If defendant truthfully discloses to the government all information and evidence the defendant has concerning the offense and relevant conduct, and if defendant otherwise qualifies for the "safety valve" in § 5C1.2, the government will recommend a two-level reduction under § 2D1.1(b) (11), and relief from any statutory minimum sentence pursuant to § 5C1.2. Defendant understands that if he does not qualify for § 5C1.2, defendant may be subject to a statutory mandatory minimum sentence.

(Resp't's Opp'n Ex. A 8:20--27.) During Petitioner's sentencing hearing Respondent stipulated for the record that Petitioner participated in two safety-valve sessions, and in both sessions Respondent found Petitioner to be untruthful. (Resp't's Opp'n Ex. D 5:3--12.) Even Petitioner's counsel conceded that "[Petitioner] can not satisfy the government's request" for the safety-valve reduction. (Def.'s Sentencing Mem. 3:27--28, 1:28--2:2 [Doc. 23].) As a result, Respondent then proceeded to recommend the mandatory minimum sentence to the Court asserting all parts of the safety-valve provision as set forth in the plea agreement were not met. (Id. at 5:13--15.) Petitioner did not deny these claims. Also, during Petitioner's change-of-plea hearing, Petitioner specifically acknowledged that the plea agreement was explained to him in Spanish and that he understood the terms of the agreement. (Resp't's Opp'n Ex. B 4:13--17.) Additionally, there is no dispute that absent the plea agreement, Petitioner faced up to a minimum 120 months imprisonment had he been found guilty at trial. (Resp't's Opp'n Ex. A 4:17--19.) Thus, by entering the plea agreement, Petitioner could have received significant benefits but was also informed of the possibility that he may be ineligible for those benefits. For these reasons, the Court finds Petitioner's attorney did not render ineffective assistance by complying with the plea agreement.

Similarly, Petitioner's counsel did not render ineffective assistance by allegedly misadvising Petitioner regarding the likely effect of his guilty plea on the sentence. This claim appears to be based on Petitioner's contention that he was unaware that the guilty plea would result in the long sentence or prison time, and that he "was never expecting [the] sentence of 120 months" that he received." (Pet'r's Arg. in Supp. 5 [Doc. 26].) Petitioner's contention is contradicted by the record.

The reporter's transcript of the August 19, 2009 proceedings includes testimony where the Court asked if Petitioner understood "the maximum punishment for this offense is up to life in prison" and that "there is a mandatory minimum of ten years in prison." (Resp't's Opp'n Ex. B 5:14--16.) Petitioner responded, "Yes." (Id. at 5:21.) Additionally, although the parties agreed to a joint recommendation under the Sentencing Guidelines, the plea agreement clearly notified Petitioner that the Court could sentence him to the minimum mandatory sentence provided by the statute if he did not qualify for the safety-valve reduction pursuant to § 5C1.2-which Petitioner's counsel eventually conceded that Petitioner did not qualify for (Def.'s Sentencing Mem. 3:27--28, 1:28--2:2). And Petitioner initialed the plea agreement that he had been advised.
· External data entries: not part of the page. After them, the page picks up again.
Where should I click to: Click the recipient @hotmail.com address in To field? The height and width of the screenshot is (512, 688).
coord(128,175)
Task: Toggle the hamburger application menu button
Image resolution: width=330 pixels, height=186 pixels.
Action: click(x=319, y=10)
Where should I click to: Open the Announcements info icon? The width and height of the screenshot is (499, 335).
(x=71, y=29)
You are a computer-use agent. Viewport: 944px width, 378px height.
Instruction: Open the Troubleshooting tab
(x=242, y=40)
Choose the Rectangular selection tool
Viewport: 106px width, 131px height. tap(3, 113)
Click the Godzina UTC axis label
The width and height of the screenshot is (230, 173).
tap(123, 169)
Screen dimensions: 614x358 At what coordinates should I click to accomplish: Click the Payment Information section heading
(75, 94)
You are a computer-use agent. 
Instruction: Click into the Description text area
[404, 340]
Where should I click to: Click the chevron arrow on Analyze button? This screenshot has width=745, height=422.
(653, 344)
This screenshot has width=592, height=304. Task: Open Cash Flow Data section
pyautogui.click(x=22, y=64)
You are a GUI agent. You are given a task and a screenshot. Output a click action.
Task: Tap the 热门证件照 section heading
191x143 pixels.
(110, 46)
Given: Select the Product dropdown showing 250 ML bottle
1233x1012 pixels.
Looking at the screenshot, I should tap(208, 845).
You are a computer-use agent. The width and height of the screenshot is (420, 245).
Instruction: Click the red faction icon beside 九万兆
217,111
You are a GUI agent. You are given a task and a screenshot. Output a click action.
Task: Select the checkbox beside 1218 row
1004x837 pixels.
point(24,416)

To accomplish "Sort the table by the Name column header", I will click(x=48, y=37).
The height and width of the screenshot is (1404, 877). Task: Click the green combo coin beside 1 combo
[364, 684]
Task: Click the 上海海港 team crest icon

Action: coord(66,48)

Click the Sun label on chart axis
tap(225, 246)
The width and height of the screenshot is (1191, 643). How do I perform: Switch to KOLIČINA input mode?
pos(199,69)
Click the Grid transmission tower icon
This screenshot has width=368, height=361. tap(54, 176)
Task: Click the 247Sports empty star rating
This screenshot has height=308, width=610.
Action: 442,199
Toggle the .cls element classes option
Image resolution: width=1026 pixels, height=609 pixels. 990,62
Here, the Plea Agreement explicitly states:

Defendant understands that the sentence is within the sole discretion of the sentencing judge. The Government has not made and will not make any representation as to what sentence defendant will receive. Defendant understands that the sentencing judge may impose the maximum sentence provided by statute, and is also aware that any estimate of the probable sentence by defense counsel is a prediction, not a promise, and is not binding on the Court.

(Resp't's Opp'n Ex. A 7:15--22 (emphasis in original).) These provisions establish that in entering the plea agreement, Petitioner was aware that he could receive the statutory mandatory minimum 120 month sentence. Accordingly, Petitioner's claim for ineffective assistance of counsel lacks merit.


In light of the foregoing, the Court DENIES the petition for writ of habeas corpus (Doc. 26). The Clerk of the Court shall close the district court file.